His comment on yesterday's post headlined "When Trust In An Expert Is Unwise" just came in and — in my opinion, at least (and you know how it goes around here, don't you? "My room, my rules," like when we were little) — deserves the main stage; it follows.
- Tony Molla on 'When Trust In An Expert Is Unwise'
Since I was quoted in this piece (barely), and in the interest of full disclosure, it might be interesting to know that the author printed one comment from about a 90 minute interview, wherein I pointed out some rather significant shortfalls in this research study, not the least of which is the small sample size. He surveyed 40 automotive repair shops in one state (Connecticut). Last time I checked, there were over a quarter million repair shops in this country doing mechanical repairs alone. Projecting the results of only 40 data points across the entire nation is dubious research, at best.
The author also chose to characterize what he did use of my input (which he requested) as "arguing," which would also seem to cast some doubt on the impartiality of this particular piece of journalism. I also find it interesting that this study was origninally intended to be an indictment of the health care industry. When that didn't work, the researcher sabotaged his older Subaru with over 150,000 miles on the odometer and embarked on a hatchet job of the repair industry. Some might consider this a classic case of finding research to fit the conclusion, rather than the other way around.

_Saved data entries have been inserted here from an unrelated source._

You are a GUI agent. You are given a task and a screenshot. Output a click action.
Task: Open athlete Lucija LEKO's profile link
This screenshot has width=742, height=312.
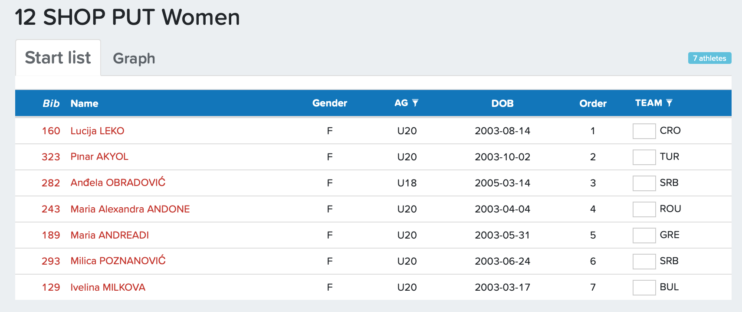click(x=97, y=131)

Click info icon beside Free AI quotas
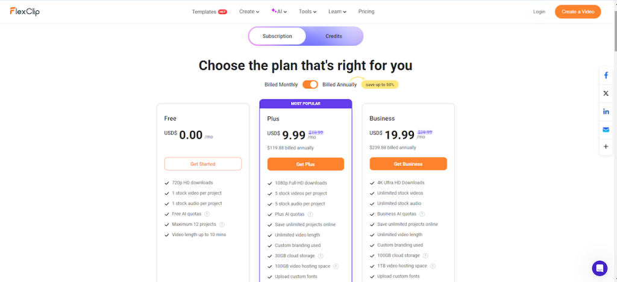(207, 214)
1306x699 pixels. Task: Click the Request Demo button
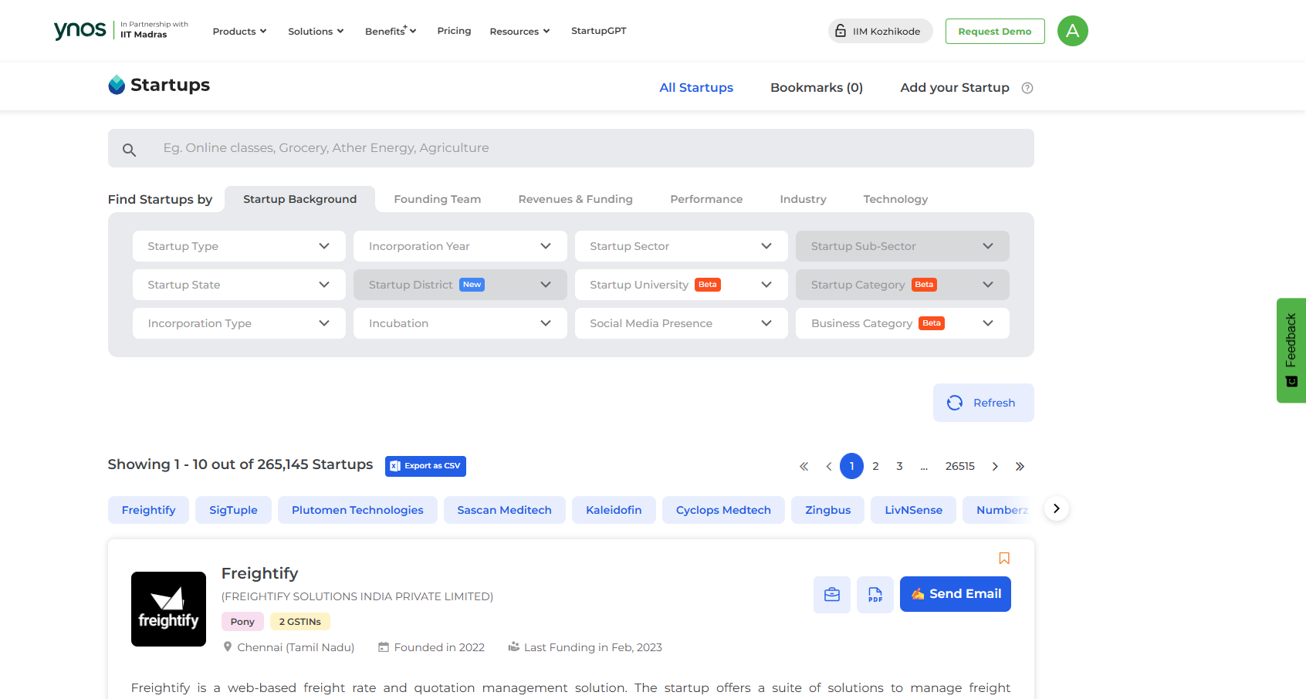pos(994,32)
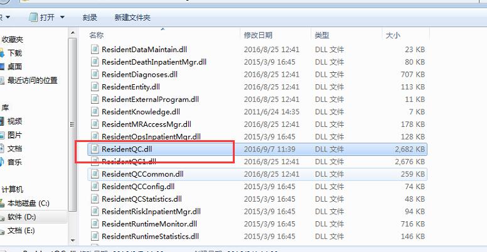
Task: Select the ResidentQCCommon.dll file icon
Action: pos(95,174)
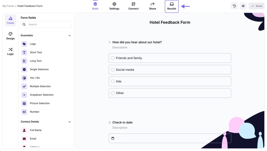The image size is (267, 151).
Task: Collapse the Essentials section
Action: 69,35
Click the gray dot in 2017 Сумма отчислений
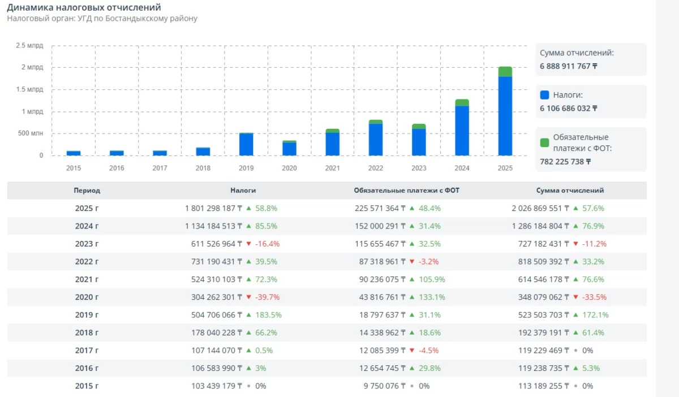 (x=575, y=351)

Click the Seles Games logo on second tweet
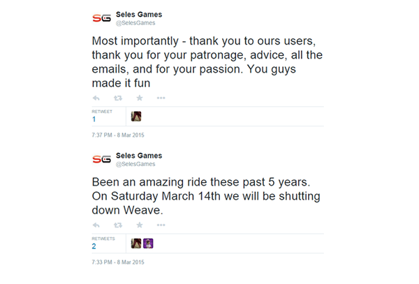[101, 159]
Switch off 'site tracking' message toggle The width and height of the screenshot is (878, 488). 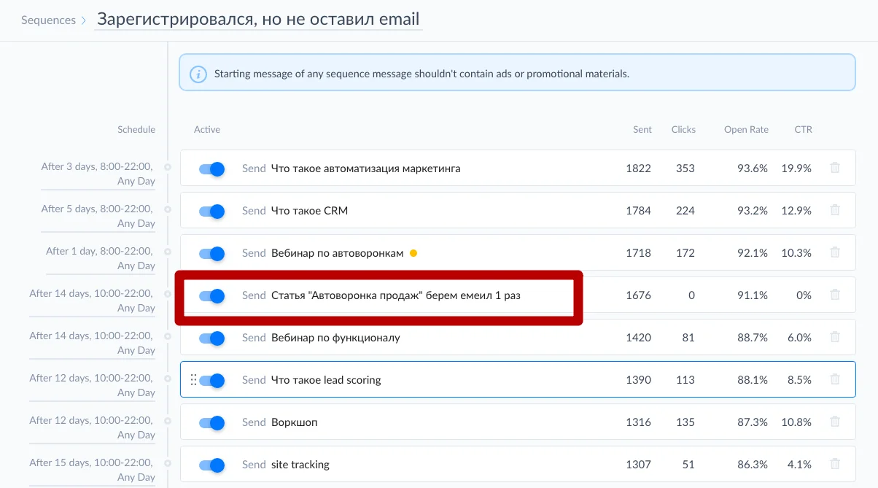[x=211, y=465]
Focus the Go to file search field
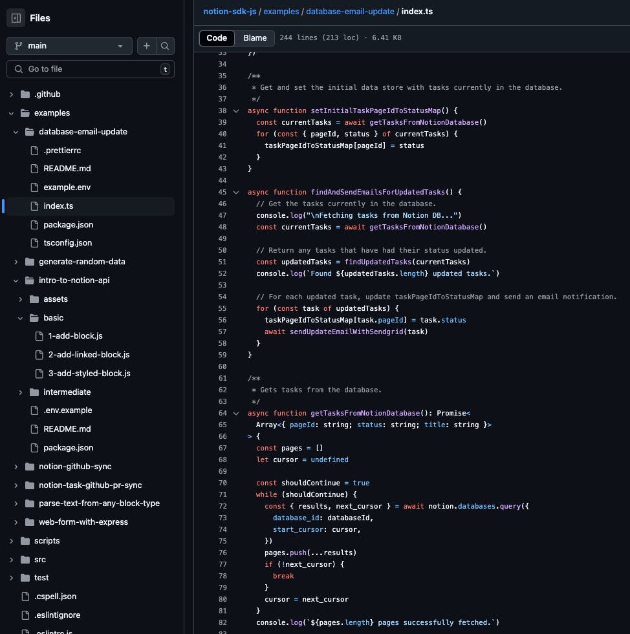This screenshot has width=630, height=634. click(x=91, y=69)
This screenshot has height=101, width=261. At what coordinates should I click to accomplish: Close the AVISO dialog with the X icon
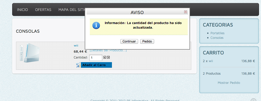185,12
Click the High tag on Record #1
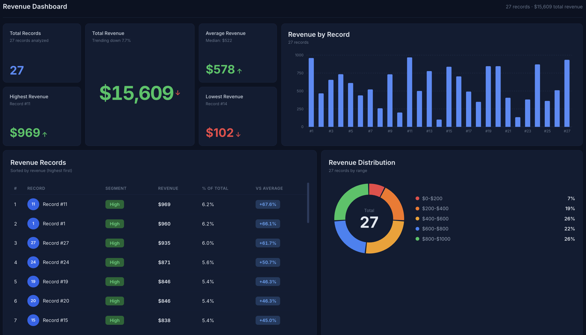The width and height of the screenshot is (586, 335). (114, 224)
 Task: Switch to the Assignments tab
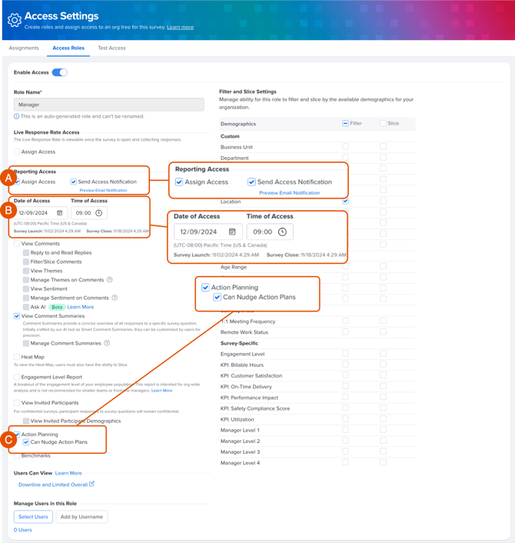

To be fair, I have no doubt that there are good repair shops and bad repair shops out there. I do have some serious doubts that only 20 percent of the repair shops in business are honest, however. I think it's also significant that even as seemingly biased as this study was, ASE-certified technicians still did better than those with no qualifications. And to correct at least one misconception that even a cursory fact checking by the journalist would have uncovered, there have been many websites rating all kinds of businesses out there for years (my Google of "repair shop rating' returned 690,000 links). But, that said, I guess at least one truth did come out of the article — you just can't trust the experts — not even Cornell professors or NY Times journalists. Anybody else see the irony here?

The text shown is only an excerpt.